Hydroxyl radical initiated oxidation of s-triazine: hydrogen abstraction is faster than hydroxyl addition.

Reaction with the hydroxyl radical (HO(*)) is the primary removal mechanism for organic compounds in the atmosphere, and an important process in combustion. Molecules with unsaturated carbon sites are thought to react with HO(*) via a rapid addition mechanism, with little or no barrier; this results in short lifetimes relative to the saturated alkanes, which undergo slower abstraction reactions. Computational chemistry and reaction rate theory are used in this study to investigate the s-triazine + HO(*) reaction. We report that HO(*) addition at a carbon ring site proceeds with the largest known barrier for addition to an unsaturated carbon (9.8 kcal mol(-1) at the G3X level of theory). Abstraction of a hydrogen atom in s-triazine by HO(*), forming the s-triazinyl radical + H(2)O, proceeds with a barrier of only 3.3 kcal mol(-1), and this process dominates over HO(*) addition. Our results are in contrast to those for the analogous reactions in benzene, where the abstraction reaction to phenyl + H(2)O is slower than the HO(*) addition, which forms a radical adduct that can further react with O(2) or dissociate to phenol + H(*). The lifetime of s-triazine toward the hydroxyl radical in the troposphere is estimated at 6.4 years, potentially making it a long-lived pollutant. The aromatic s-triazine (1,3,5-triazine) molecule is a structural feature in herbicides such as atrazine and is a decomposition product of the common energetic material cyclotrimethylenetrinitramine (RDX). While the abstraction reaction dominates for the parent s-triazine, the addition mechanism may be of importance in the atmospheric degradation of substituted triazines, like atrazine, where ring H atoms are not available for abstraction. The high-barrier addition mechanism forms an activated hydroxy-triazinyl adduct which predominantly dissociates to 2-hydroxy-1,3,5-triazine (OST) + H(*).

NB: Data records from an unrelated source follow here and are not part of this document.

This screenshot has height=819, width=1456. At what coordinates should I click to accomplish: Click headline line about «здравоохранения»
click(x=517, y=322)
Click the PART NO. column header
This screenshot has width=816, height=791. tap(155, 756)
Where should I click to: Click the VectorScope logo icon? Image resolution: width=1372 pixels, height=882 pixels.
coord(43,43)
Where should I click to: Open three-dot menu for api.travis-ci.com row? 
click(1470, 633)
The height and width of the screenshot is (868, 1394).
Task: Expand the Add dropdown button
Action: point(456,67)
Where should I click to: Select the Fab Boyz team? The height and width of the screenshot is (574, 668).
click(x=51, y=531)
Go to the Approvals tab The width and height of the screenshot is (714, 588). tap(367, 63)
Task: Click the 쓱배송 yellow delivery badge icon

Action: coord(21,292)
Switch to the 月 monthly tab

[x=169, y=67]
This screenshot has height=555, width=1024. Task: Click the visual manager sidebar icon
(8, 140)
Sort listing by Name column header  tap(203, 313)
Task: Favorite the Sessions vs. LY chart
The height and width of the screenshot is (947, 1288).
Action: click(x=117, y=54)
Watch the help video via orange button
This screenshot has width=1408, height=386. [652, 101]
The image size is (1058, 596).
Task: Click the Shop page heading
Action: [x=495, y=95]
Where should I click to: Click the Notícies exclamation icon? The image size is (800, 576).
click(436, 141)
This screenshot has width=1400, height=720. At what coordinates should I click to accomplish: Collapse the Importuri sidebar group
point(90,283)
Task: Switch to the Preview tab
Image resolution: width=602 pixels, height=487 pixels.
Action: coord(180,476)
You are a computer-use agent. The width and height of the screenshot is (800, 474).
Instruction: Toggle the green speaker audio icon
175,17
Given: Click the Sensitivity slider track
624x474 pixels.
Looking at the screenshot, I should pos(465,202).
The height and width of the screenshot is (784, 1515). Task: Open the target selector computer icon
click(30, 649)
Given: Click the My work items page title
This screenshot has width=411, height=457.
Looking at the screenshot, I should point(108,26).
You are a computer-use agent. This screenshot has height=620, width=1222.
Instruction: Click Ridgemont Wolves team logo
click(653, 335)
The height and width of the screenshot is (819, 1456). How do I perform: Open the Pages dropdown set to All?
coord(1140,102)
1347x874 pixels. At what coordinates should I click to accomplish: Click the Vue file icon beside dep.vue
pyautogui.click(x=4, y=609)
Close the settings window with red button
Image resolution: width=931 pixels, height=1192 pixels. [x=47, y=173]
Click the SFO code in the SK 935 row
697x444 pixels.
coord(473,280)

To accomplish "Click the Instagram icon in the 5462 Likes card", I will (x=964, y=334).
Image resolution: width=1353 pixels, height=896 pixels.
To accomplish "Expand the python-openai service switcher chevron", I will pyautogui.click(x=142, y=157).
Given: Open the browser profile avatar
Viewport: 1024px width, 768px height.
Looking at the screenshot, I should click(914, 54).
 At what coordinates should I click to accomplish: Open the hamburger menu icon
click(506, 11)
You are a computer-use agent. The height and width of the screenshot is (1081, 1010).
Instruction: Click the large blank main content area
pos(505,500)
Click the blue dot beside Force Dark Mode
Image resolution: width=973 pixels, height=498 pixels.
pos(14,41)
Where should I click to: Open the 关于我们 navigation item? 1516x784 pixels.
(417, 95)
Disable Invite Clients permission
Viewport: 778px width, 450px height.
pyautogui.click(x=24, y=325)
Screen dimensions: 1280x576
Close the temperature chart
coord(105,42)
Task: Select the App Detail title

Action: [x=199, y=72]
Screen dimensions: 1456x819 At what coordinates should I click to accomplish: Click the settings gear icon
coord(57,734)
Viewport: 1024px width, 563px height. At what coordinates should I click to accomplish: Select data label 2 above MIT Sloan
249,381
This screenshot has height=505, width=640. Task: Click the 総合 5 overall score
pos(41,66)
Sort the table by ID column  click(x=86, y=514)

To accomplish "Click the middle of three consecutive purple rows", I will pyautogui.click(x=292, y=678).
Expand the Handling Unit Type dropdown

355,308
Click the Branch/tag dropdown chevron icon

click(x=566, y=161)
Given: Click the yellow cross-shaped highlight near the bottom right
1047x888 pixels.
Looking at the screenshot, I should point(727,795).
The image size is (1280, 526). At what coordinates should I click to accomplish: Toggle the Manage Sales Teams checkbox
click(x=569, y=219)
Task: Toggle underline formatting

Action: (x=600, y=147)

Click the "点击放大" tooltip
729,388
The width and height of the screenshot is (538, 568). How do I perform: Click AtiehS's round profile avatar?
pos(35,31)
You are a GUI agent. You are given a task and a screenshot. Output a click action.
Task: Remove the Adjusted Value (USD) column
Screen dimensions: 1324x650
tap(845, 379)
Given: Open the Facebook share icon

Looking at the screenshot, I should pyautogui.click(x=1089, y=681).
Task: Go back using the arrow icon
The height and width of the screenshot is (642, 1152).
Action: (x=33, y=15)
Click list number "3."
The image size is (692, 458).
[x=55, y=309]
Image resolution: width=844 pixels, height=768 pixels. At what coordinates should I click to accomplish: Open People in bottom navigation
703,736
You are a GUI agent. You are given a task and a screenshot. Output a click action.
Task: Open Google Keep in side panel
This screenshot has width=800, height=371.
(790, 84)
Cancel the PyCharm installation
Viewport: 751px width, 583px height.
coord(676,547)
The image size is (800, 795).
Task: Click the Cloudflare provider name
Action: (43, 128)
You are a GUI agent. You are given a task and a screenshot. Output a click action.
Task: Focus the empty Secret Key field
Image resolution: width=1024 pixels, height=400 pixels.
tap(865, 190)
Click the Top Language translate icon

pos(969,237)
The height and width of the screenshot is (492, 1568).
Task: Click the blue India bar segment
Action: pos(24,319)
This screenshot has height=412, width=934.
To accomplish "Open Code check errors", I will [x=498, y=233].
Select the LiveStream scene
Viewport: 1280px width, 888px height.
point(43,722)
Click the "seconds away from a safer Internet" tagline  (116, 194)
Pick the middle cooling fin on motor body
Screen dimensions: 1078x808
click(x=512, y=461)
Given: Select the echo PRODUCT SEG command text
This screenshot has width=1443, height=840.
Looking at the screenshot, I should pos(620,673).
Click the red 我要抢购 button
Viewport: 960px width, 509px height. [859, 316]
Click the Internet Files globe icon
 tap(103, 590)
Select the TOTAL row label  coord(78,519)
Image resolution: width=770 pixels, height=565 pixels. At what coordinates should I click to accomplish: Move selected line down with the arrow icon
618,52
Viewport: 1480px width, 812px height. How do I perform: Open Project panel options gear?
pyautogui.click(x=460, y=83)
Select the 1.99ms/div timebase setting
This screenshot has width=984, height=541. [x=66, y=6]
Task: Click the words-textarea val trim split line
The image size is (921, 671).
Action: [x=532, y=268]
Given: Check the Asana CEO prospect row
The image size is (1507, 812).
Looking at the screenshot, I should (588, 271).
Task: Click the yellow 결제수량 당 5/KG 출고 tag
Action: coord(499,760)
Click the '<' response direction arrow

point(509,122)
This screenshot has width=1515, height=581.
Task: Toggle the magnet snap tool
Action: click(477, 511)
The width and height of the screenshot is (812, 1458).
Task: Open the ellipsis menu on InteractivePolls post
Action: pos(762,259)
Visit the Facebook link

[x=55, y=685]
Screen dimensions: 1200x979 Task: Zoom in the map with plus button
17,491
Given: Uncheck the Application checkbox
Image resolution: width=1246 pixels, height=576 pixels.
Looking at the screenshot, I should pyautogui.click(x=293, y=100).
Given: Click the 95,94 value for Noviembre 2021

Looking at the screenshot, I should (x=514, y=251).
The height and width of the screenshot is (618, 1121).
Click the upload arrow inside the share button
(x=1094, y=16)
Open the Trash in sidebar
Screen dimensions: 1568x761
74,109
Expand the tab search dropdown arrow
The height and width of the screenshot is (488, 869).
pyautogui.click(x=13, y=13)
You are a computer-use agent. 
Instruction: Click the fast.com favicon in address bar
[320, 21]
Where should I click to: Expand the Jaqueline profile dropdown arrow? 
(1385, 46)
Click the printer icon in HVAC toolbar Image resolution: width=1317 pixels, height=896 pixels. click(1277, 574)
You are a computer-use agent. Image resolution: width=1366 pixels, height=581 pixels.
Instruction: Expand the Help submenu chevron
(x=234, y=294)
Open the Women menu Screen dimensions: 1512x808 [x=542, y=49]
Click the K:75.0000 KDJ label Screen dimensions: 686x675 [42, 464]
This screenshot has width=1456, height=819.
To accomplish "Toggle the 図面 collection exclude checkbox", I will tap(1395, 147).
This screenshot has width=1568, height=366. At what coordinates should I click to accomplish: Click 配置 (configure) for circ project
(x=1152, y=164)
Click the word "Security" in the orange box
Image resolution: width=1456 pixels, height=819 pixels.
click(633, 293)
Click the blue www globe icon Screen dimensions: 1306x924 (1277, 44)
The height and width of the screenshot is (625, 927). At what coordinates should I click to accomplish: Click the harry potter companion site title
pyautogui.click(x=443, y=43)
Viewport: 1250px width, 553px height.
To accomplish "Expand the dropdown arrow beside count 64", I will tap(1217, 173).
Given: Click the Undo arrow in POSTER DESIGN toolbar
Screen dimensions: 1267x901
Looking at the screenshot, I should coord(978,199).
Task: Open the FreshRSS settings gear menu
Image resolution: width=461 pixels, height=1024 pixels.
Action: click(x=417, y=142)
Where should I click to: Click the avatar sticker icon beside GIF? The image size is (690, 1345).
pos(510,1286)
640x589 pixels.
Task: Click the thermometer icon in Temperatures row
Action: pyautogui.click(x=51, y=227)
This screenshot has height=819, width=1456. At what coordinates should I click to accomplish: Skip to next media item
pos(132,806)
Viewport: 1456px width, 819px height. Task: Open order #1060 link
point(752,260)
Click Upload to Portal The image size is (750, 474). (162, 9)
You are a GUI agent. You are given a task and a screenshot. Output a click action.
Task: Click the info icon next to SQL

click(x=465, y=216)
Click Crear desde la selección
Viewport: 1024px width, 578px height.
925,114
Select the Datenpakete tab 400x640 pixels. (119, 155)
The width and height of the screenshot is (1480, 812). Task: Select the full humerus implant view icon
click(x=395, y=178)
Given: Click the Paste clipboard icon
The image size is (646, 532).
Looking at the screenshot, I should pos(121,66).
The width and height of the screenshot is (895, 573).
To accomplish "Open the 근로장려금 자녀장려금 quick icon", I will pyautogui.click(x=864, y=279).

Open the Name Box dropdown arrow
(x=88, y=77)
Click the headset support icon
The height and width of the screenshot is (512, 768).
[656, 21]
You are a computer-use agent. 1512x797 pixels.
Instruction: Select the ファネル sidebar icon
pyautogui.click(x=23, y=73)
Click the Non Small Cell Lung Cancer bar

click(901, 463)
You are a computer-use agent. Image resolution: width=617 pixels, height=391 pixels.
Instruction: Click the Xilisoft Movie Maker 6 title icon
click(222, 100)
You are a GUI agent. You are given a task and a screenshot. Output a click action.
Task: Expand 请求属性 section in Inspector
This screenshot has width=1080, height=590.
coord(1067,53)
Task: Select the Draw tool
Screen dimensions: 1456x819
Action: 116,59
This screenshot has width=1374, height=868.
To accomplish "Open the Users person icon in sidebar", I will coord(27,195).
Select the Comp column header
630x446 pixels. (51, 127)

This OST species is a known intermediate of RDX decomposition. Results are also presented for isomerization of the less-stable 1,3,5-triazine-N-oxide OST species (which may form via unimolecular pathways in the liquid-phase decomposition of RDX) to 2-hydroxy-1,3,5-triazine. A reaction mechanism is proposed for further oxidation of the s-triazinyl radical, where an OST isomer is also a potential product.